我站在围墙外面,对这棵面包树感到十分有趣,那家人的宅院已然老日,不过在这一带有着一个平房,必然是亿万的富豪了。令我好奇的是这家人似乎非常热爱园艺,院子里有着许多高大的树木,园子门则是两株九重葛往两旁生长而在门顶握手,使那扇厚重的绿门仿佛带着红与紫两色的帽子。

绿色的门在这一带是十分醒目的。我顾不了礼貌的问题,往门隙中望去,发现除了树木,主人还经营了花圃,各色的花正在盛开,带着颜色在里面吵闹。等我回过神来,退了几步,发现寒风还鼓吹着双颊,才想起,刚刚往门内那一探,误以为真是春天了。
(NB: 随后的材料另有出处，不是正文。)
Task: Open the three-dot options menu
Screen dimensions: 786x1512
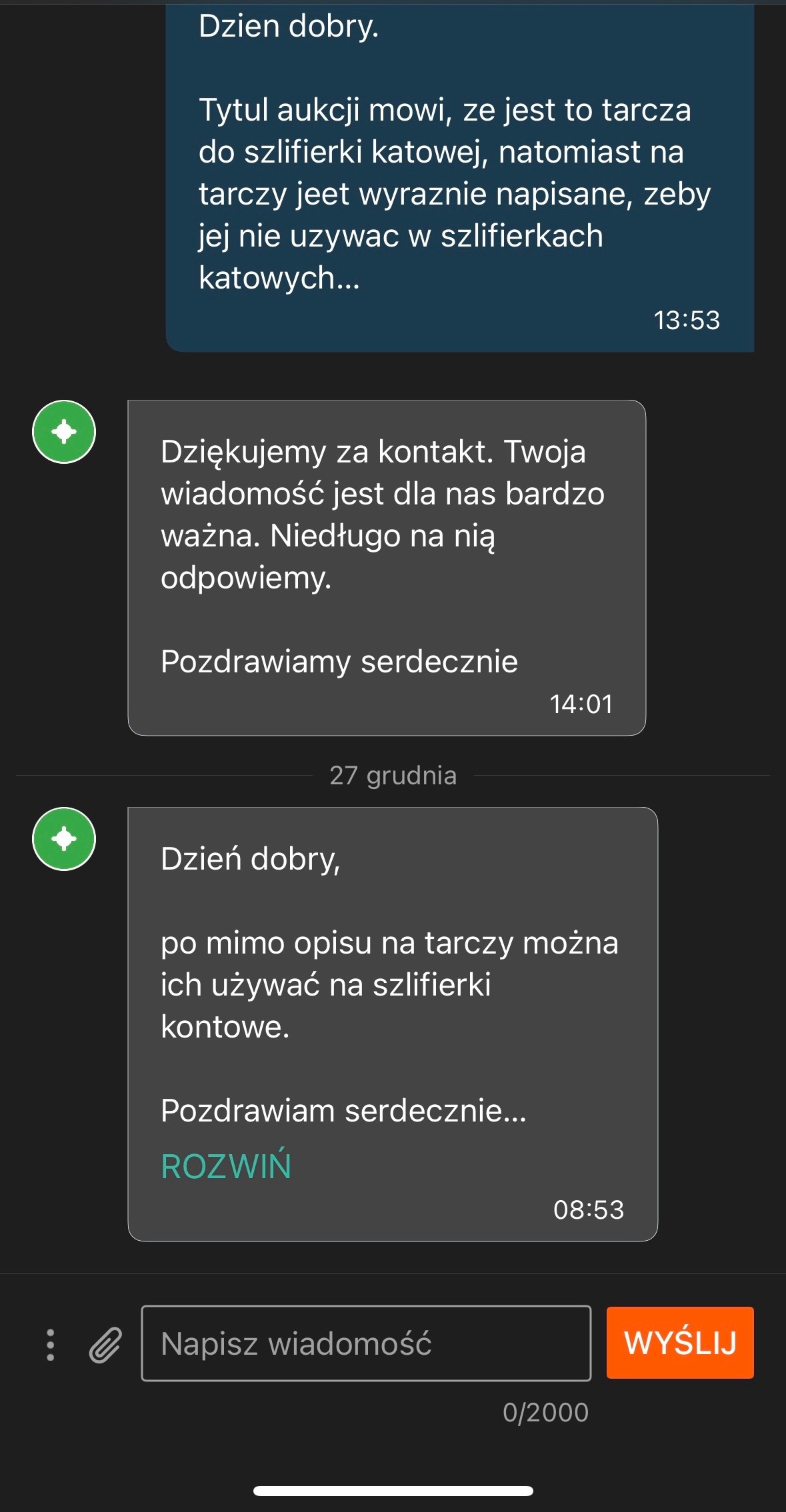Action: pyautogui.click(x=50, y=1345)
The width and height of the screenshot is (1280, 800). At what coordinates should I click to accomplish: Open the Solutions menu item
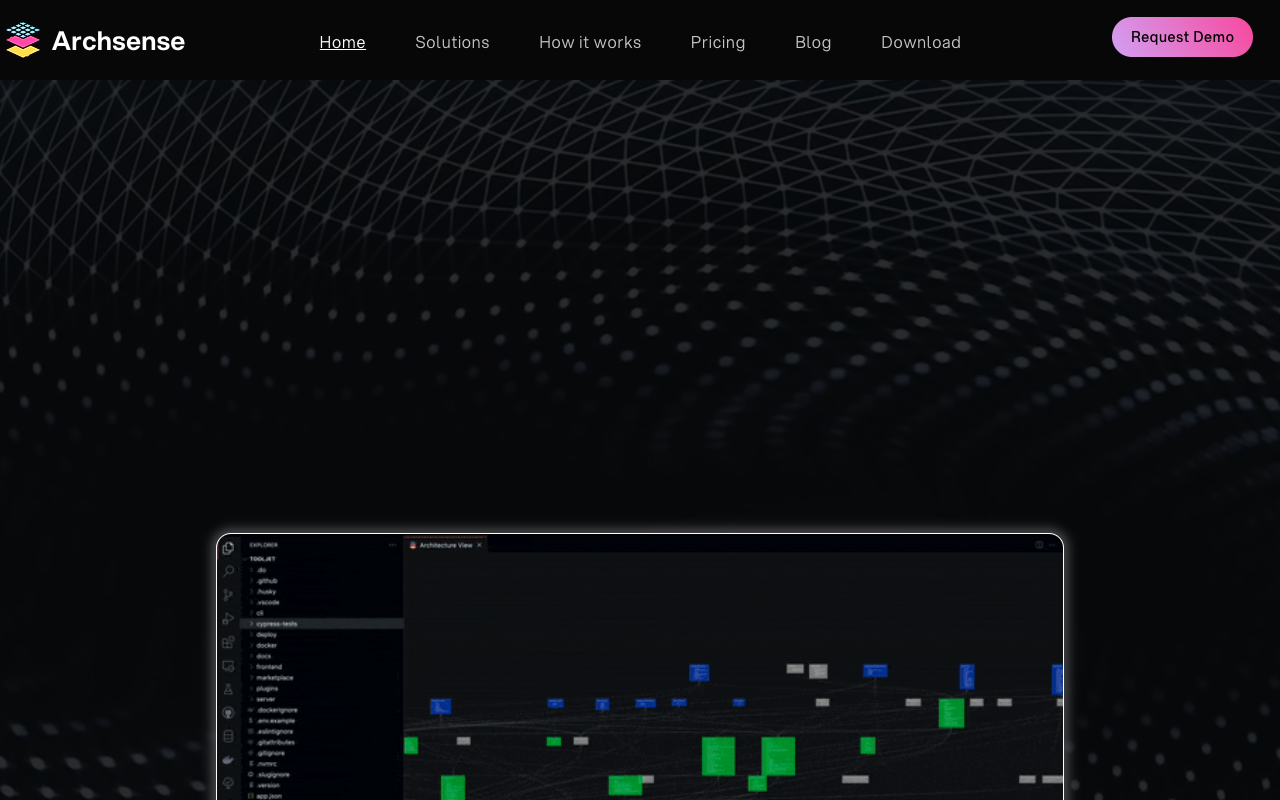coord(452,42)
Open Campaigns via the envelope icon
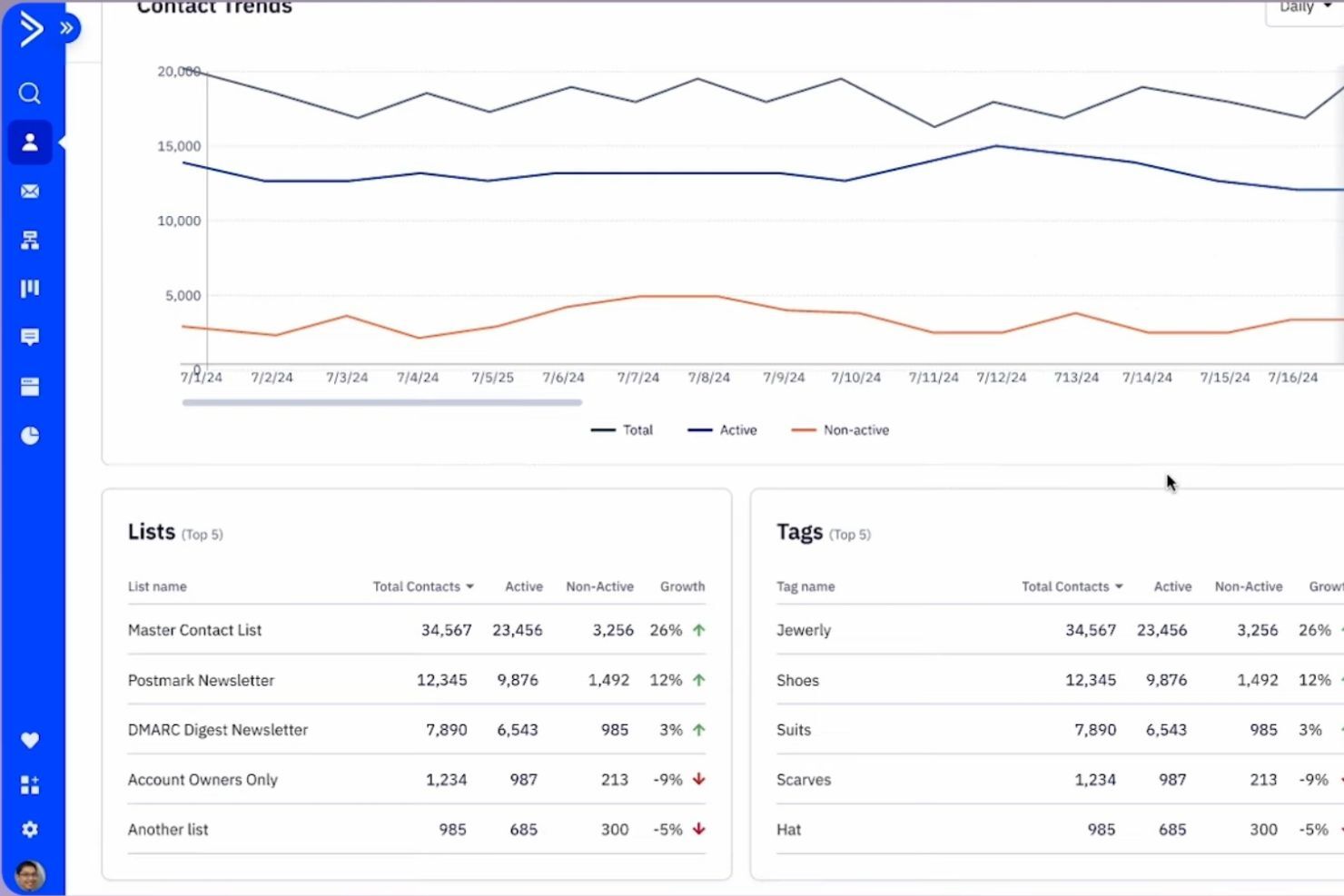Screen dimensions: 1344x896 pos(30,191)
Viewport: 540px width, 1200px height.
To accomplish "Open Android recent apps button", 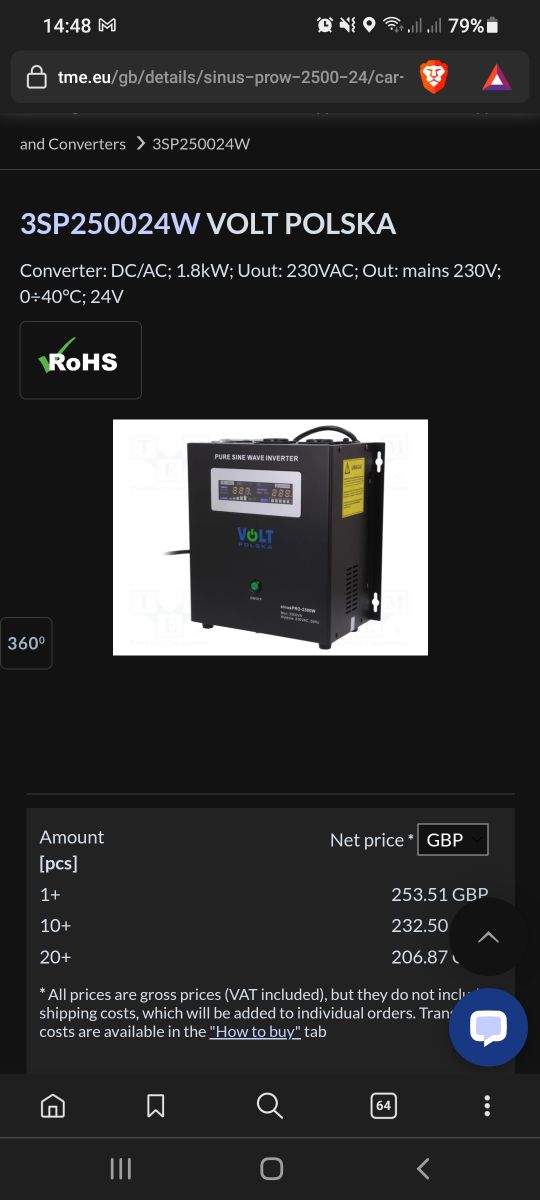I will (x=120, y=1168).
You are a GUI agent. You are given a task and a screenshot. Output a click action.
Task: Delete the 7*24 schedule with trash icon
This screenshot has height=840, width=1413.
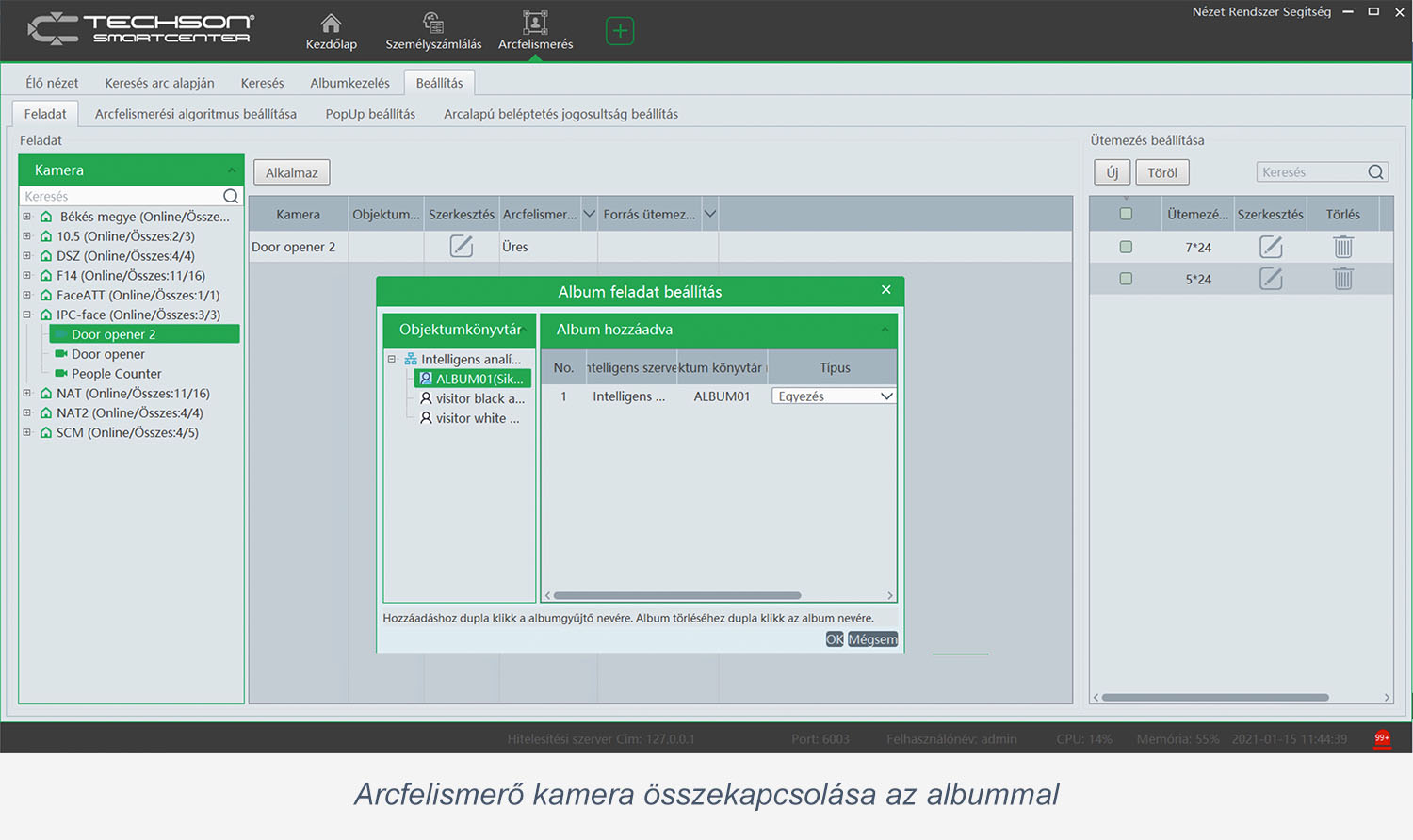1343,247
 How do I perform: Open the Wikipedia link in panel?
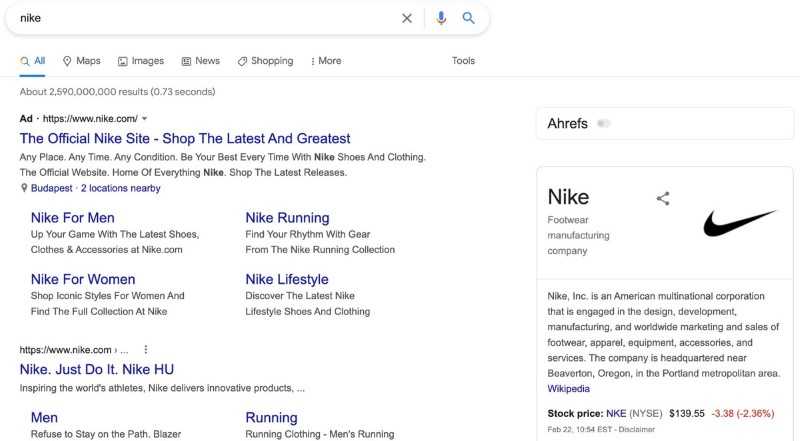[568, 389]
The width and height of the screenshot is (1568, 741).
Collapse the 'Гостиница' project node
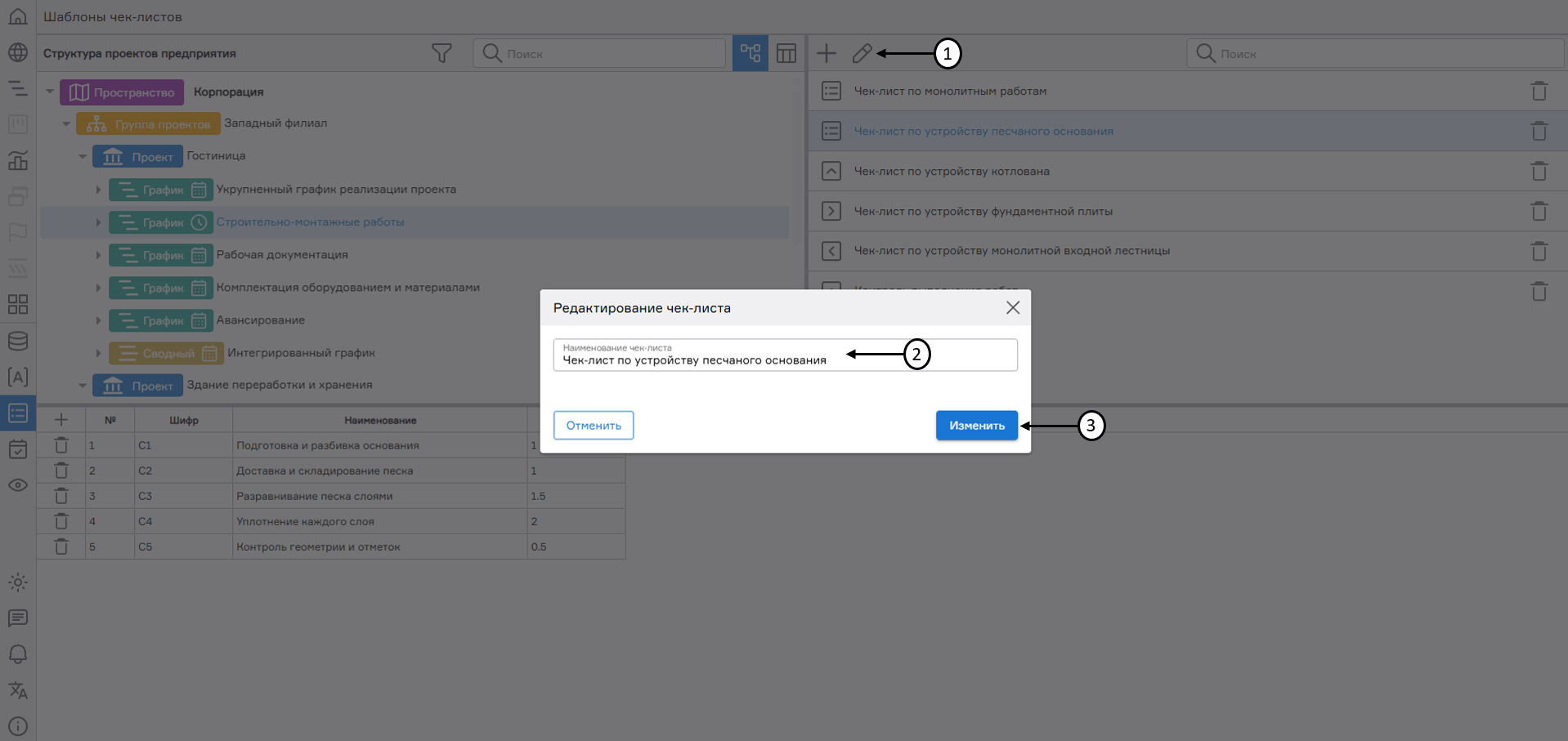[83, 156]
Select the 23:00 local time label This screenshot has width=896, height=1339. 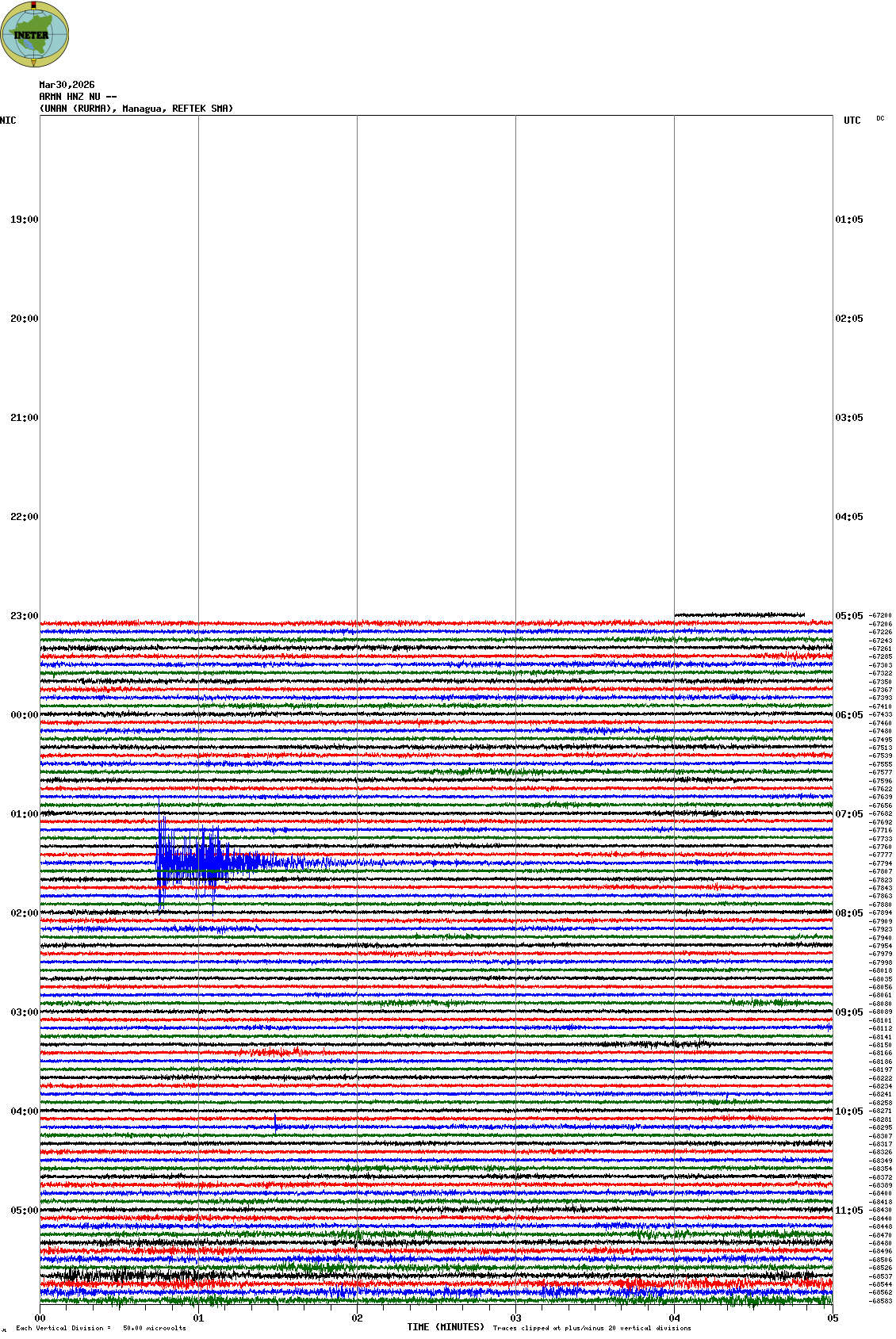(24, 616)
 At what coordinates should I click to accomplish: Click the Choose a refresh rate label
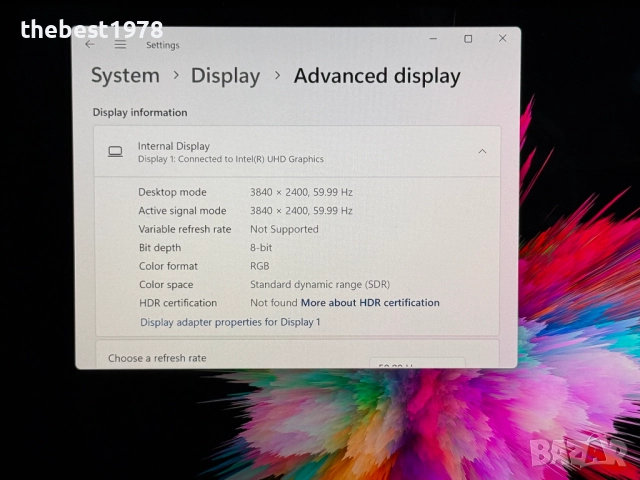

脚下有一些裂帛声,原来是踩在一张面包树的扇面了,叶子大如脸盆,却已裂成四片,我遂兴起了收藏一张面包树叶的想法,找到比较完整的一片拾起,意外,可以说非常意外地发现了,树叶下面有一粒粉红色的贝壳。把树叶与贝壳拾起,就离开了那个家门口。

但是,我已经不能专心地散步了。

冬天的散步,于我原有运动身心的功能,本来在身心上都应该做到无念和无求才好,可惜往往不能如愿。选择固定的路线散步,当然比较易于无念,只是每天遇到的行人不同,不免使我常思索起他们的职业或背景来,幸而城市中都是擦身而过的人,念起念息有如缘起缘灭,走过也就不会挂心了;一旦改变了散步的路线,初开始就会忙碌得不得了,因为新鲜的景物很多,念头也蓬勃,仿佛汽水开瓶一样,气泡兴兴灭灭地冒出来,念头太忙,回家来会使我头痛,好像有某种负担;还有一种情况,是很久没有走的路,又去走一次,发现完全不同了,这不同有几个原因,一个是自己的心境改变了,一个是景观改变了,还有一个重要原因,是季节更迭了,使我知道,这个世界是无常的因缘所集合而成,一切可见、可闻、可触、可尝的事物竟没有永久(或只是较长时间)的实体,一座楼房的拆除与重建只是比浮云飘过的时间长一点,终究也是幻化。

我今天的散步,就是第二种,是旧路新走。

这使我在尚未捡面包树叶与贝壳之前,就发现了不少异状。例如我记得去年的这个时间,安全岛的菩提树叶已经开始换装,嫩红色的小叶芽正在抽长,新鲜、清明、美而动人。今年的春天似乎迟了一些,菩提树的叶子,感觉竟是一叶未落,老得有一点乌黑,使菩提树看起来承受了许多岁月的压力,发现菩提树一直等待春天,使我也有些着急起来。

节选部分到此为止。